Advertising poster for 2014's Bloomsday Festival, James Joyce Centre, Dublin |
I am an Associate Professor in Literature and Creative Writing at Oxford University's Department for Continuing Education, a Fellow of Kellogg College, Oxford, and the author of 'American Literature and Irish Culture, 1910-55: the politics of enchantment' (MUP, 2013; reissued in paperback 2017). My next book is 'The Modern Irish Sonnet: Revision and Rebellion' (Palgrave Macmillan, 2020). This is a blog of my interests and activities.
Sunday, 29 June 2014
Lee Miller/ James Joyce
In Dublin for a conference a couple of weeks ago, I was fortunate to be surrounded by 'Bloomsday' excitement -- and felt drawn particularly to a new event at the James Joyce centre, 'Lee Miller in James Joyce's Dublin'. I've followed Miller's work in different ways over the years -- saw portraits of her by Man Ray at the National Portrait Gallery in London, visited Farley Farm House (the home she shared with Roland Penrose and a focal point for British surrealism), marvelled at those famous photographs of Miller in Hitler's bath -- but these small, quiet snapshots of life in Dublin in 1946 were somehow just as, if not more, affecting.
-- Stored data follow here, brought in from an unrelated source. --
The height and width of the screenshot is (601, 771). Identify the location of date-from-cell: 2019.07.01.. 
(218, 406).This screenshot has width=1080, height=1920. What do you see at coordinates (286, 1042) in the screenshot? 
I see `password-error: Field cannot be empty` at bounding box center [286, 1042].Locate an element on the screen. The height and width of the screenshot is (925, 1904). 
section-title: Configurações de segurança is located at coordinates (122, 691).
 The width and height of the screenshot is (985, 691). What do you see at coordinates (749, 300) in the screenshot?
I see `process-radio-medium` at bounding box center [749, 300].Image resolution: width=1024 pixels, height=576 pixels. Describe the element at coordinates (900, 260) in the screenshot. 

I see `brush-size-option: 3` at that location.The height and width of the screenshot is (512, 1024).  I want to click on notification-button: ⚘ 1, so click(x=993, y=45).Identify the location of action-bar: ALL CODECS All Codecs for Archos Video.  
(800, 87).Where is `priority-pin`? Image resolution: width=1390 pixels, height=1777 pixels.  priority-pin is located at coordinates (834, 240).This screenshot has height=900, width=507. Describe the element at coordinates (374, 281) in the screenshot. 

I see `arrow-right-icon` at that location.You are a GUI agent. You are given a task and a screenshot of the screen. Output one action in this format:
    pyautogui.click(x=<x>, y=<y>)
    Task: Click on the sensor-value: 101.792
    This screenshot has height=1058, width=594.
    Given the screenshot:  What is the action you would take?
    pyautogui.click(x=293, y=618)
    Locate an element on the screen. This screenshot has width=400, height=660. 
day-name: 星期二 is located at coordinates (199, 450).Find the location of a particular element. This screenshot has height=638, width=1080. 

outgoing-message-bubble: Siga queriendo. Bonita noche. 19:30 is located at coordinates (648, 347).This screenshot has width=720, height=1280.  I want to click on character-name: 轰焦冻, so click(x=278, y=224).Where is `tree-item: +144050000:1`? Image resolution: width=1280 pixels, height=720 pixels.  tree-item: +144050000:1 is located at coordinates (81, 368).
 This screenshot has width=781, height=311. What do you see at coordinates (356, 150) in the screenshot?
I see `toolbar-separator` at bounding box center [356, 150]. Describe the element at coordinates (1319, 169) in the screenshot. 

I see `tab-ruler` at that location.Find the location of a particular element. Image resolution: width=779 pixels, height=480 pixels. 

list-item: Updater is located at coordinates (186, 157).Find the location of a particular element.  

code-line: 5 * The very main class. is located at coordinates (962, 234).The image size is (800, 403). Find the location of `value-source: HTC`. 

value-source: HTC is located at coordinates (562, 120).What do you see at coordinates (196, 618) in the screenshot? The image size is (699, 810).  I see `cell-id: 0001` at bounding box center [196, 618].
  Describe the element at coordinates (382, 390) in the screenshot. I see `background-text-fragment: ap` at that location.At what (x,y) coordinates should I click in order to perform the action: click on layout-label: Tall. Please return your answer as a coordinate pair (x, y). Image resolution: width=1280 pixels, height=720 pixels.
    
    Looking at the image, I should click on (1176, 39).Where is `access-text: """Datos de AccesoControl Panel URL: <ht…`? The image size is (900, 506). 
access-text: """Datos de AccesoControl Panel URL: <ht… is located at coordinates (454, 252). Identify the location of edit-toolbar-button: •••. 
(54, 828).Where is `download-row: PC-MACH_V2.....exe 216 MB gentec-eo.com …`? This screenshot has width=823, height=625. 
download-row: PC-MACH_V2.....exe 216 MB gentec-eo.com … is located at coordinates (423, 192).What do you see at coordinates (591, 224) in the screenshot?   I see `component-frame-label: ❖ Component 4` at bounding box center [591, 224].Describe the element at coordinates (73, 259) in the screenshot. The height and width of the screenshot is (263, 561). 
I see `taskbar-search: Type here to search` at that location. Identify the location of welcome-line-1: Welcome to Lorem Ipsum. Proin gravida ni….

In the photographs Miller traces the journeys of Ulysses and Dubliners but also encounters the people and places that shaped Joyce's life and work (he had died in 1941, previous to her photographic Odyssey), and she does so with stillness and grace. There is very little of the tourist gaze in these photographs, which makes the American photographer's work all the more valuable I think.